The key takeaway from this is to take a look at seat maps and monitor them if you’re interested in an upgrade as an EP or CK. While there are a handful of factors, you’d at least get a sense of the likelihood of moving on up.
How I’ve Flown First For 6,429 Amex MR Points
Avios are easiest to come by via transferring American Express Membership Rewards, Chase Ultimate Rewards or Citi ThankYou Rewards. Normally, it’s 1:1 ratio of Membership Rewards points to Avios, but there’s a 40% transfer bonus through October 1, 2019.
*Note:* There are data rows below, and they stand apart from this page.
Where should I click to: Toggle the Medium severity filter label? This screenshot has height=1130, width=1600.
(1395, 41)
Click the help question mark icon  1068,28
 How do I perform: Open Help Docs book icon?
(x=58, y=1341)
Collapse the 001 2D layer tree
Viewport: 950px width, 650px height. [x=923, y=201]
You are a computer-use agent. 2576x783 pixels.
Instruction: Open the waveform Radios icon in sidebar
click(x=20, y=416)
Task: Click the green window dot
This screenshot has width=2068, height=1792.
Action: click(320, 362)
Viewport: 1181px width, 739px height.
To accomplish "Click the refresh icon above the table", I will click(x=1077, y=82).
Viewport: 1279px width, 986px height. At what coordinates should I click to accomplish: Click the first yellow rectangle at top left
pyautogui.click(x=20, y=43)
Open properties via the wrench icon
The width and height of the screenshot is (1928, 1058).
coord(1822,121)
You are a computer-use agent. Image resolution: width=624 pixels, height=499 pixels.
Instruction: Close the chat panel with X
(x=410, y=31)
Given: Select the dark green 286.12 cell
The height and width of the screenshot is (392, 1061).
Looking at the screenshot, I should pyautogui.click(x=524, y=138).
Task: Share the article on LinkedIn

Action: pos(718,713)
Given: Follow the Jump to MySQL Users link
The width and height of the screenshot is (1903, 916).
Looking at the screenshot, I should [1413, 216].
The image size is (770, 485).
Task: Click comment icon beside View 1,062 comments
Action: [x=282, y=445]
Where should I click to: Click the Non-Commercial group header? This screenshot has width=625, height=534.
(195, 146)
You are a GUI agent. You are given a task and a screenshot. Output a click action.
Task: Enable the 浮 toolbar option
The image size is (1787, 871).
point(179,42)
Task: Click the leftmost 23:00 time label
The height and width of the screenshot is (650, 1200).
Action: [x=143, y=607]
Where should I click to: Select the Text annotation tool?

As an Executive Platinum, this means you could potentially fly in domestic first for a flight less than 1,151 miles (like New York LaGuardia to Miami) for 6,429 Avios. Previously, with a transfer bonus, I have booked and flown this exact itinerary using these steps:
- Transfer Amex Membership Rewards points to British Airways Avios at a 1:1.4 ratio.
- Use Avios to book an available American flight under 1,151 miles.
- Add your AAdvantage Executive Platinum number to your reservation at AA.com.
- Clear a complimentary award upgrade.
Even if you don’t get the upgrade to first, a coach flight is a great deal for 6,500 Avios since that would normally cost 12,500 AAdvantage miles.
In Need Of More AMEX Membership Rewards Points?
The Platinum Card from American Express has a welcome offer of 60,000 MR points after $5,000 in purchases in your first three months of card opening. (See rates & fees.) That card also earns a whopping 5x MR points per dollar spent on airfare directly with an airline. Meanwhile, the American Express Gold Card has a bonus of 35,000 MR points after just $2,000 in spend in the first three months. (See rates & fees.) That card is perfect for restaurant and grocery purchases since it earns 4x MR points per dollar on those categories.
Take advantage of the 40% Membership Rewards transfer bonus to British Airways by flying a route like New York to Miami (less than 1,141 miles) for a measly amount of miles. AND have the potential to get upgraded to domestic first if you hold American Executive Platinum or CK status.